UK residential summer schools face a massive rise in staff costs this summer with minimum wage rates rising up to 23% since 2019, the last pre-Covid summer season, and the government refusing to allow temporary work visas for EU teachers.
Minimum wage, or living wage, as the rate of those aged over 23 is officially called, is hourly in the UK rather than weekly or monthly. It must be paid for every working hour, defined under English law as every hour that the worker is awake and on-site at the employer’s disposal or travelling for work. In residential summer schools these hours on duty mount up quickly with teachers, for example, expected to put students to bed, wake them up, eat with them, accompany them on trips and often pick them up from the airport.
Most UK summer schools require all residential staff to agree to work more than 48 hours a week, and to live and eat on-site at least six days a week. Though paying for staff room and board can run into £200 a week, a maximum of £58 can be deducted for these benefits when calculating minimum wage.
The only good news for the sector in terms of wage bills is that this April the Supreme Court ruled that workers do not need to be paid minimum wage when sleeping on-site, as long as an agreed amount, to be decided between employers and staff, was paid for those on call while sleeping.
From summer 2022, any school requiring staff aged over 21 to waive their rights to a 48-hour week and offering weekly pay at below £390 plus holiday pay is certainly breaking the law. For an average 60-hour week on duty, staff can expect to earn £492 a week or £512 if they are 23 or older.
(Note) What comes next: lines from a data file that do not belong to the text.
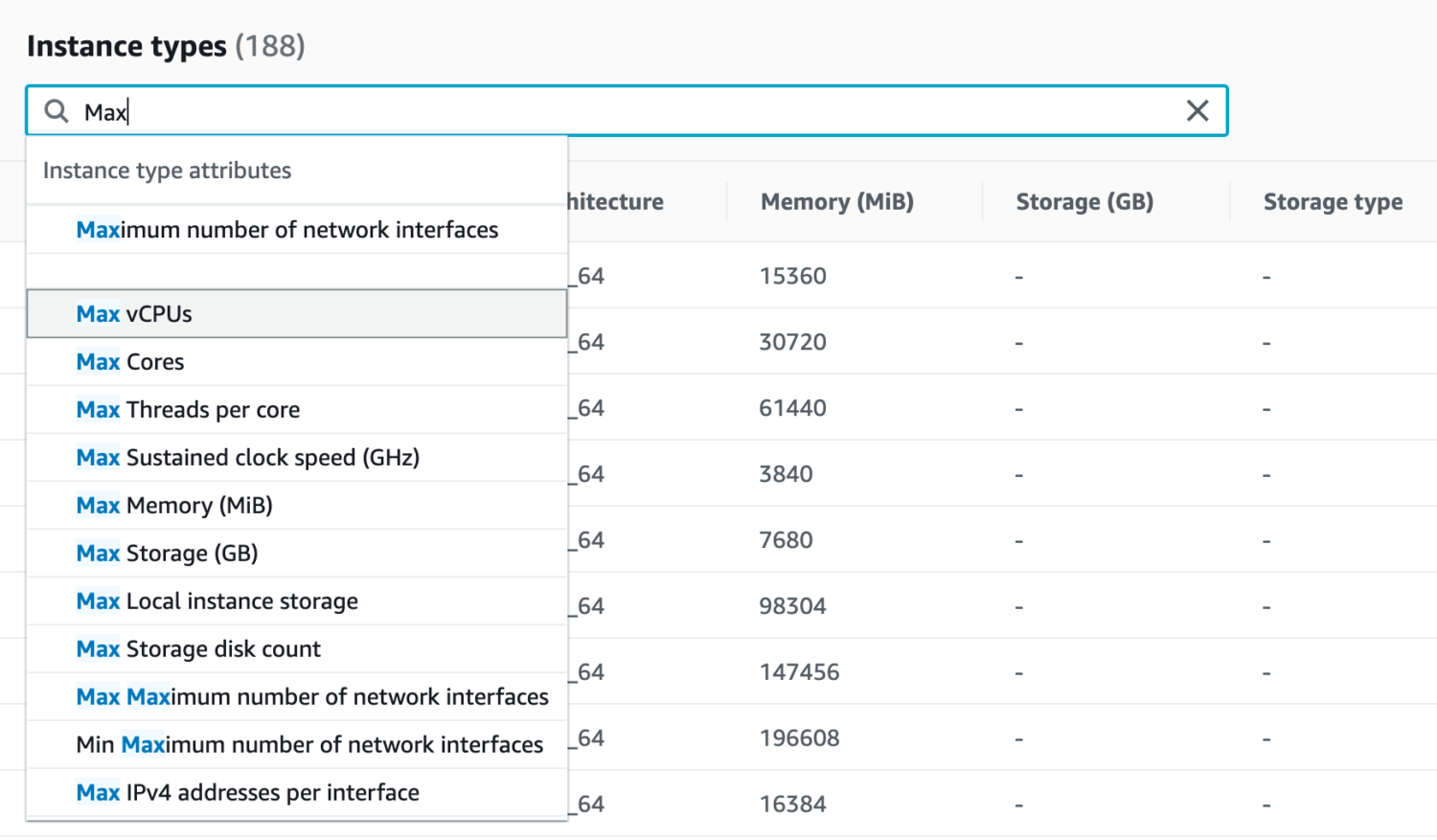Image resolution: width=1437 pixels, height=840 pixels.
Task: Pick the Max Cores attribute
Action: pos(130,362)
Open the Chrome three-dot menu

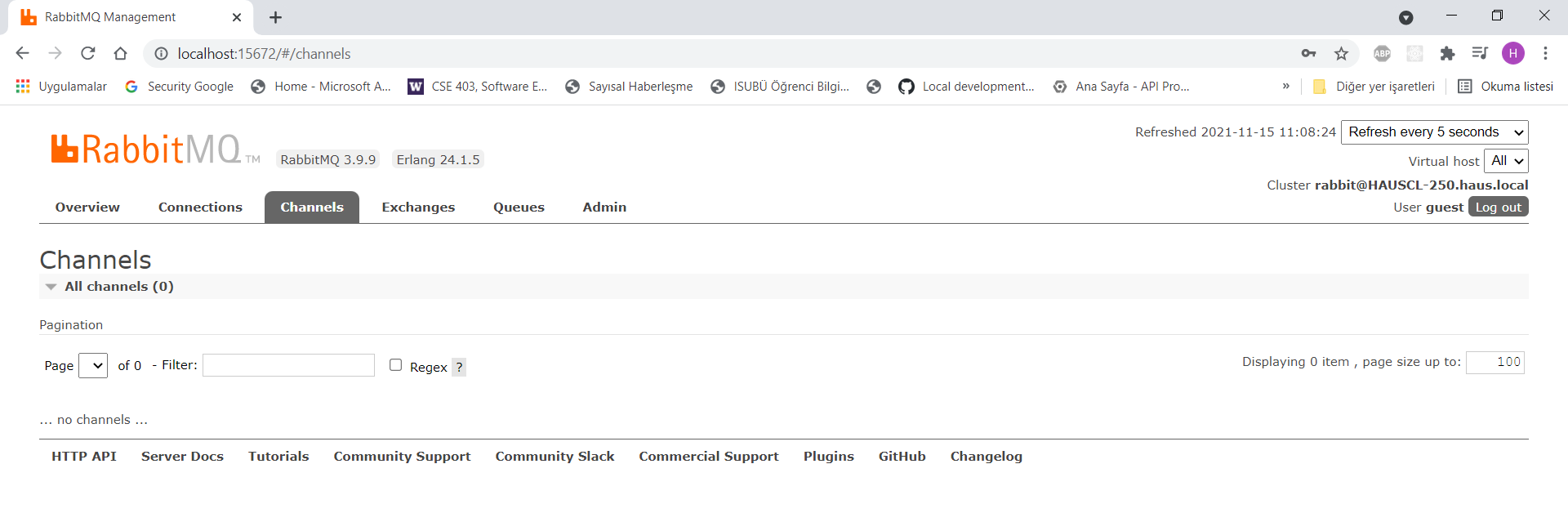point(1545,53)
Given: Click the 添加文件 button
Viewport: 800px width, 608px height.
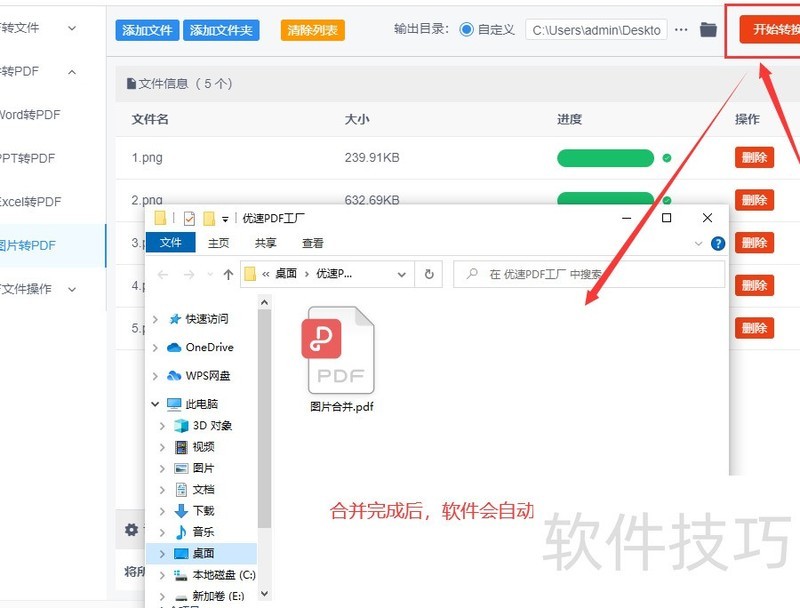Looking at the screenshot, I should (147, 30).
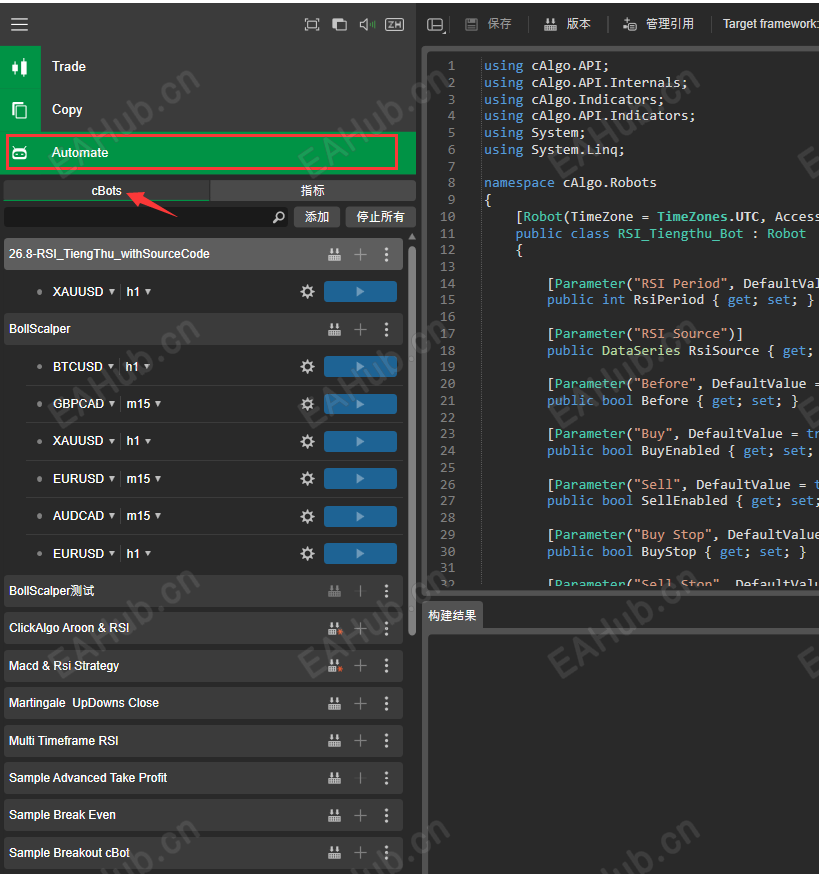The image size is (819, 874).
Task: Start the GBPCAD m15 cBot instance
Action: (x=360, y=404)
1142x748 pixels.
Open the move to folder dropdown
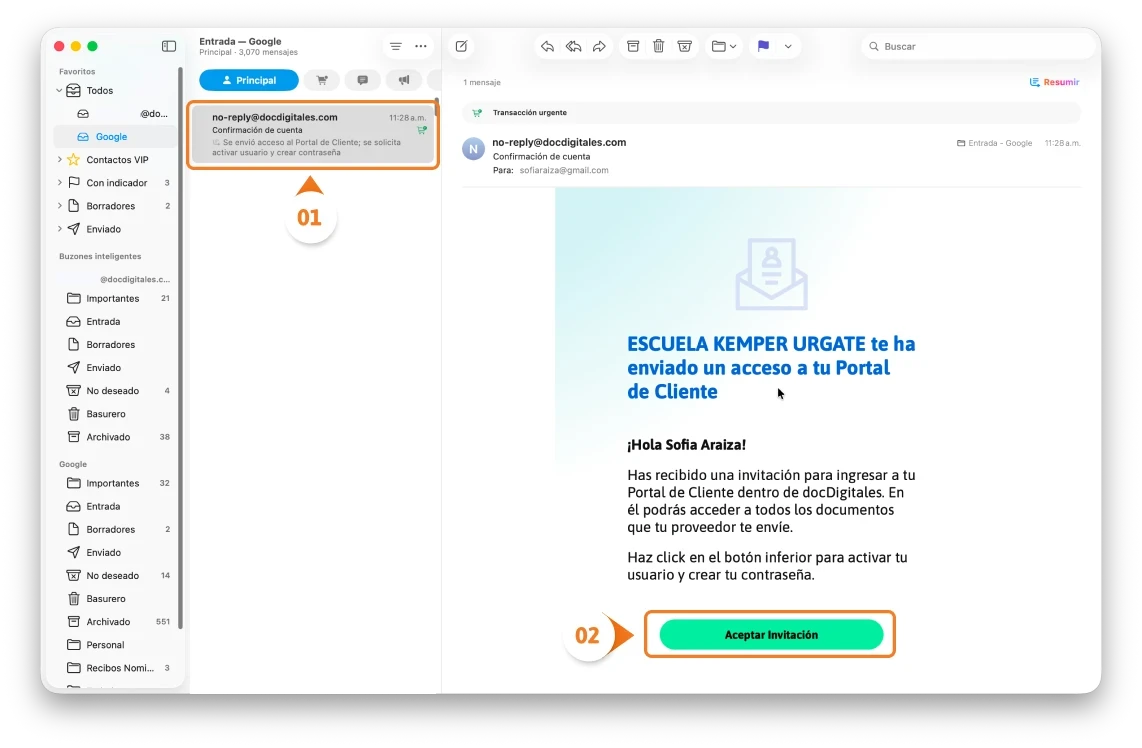723,46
Having staff on duty for the full 72 hours allowable by law, which is not unknown in EFL summer schools, would bring the weekly figure to over £600 unless those employees are under 21.
Employers complaining about the impact of these rises on EFL should remember that the minimum rates for teachers is the same as that for fruit pickers. The problem is not the hourly rate of pay, but the number of hours the teachers are on duty.
But while EU fruit pickers can come into the UK next summer on short-term contracts, EU English language teacher cannot. The Government has refused industry demands that EU teachers be allowed special summer school visas. No reason was given, but the anti-migrant UK press would be quick to exploit a story involving East European teachers coming into the UK to teach English even though those teachers are often far more qualified and experienced than their native-speaker peers.
With the main EFL union already busy taking cases against language schools to employment tribunal even when staff involved were not previously union members, the summer of 2022 could prove an expensive one for UK summer schools.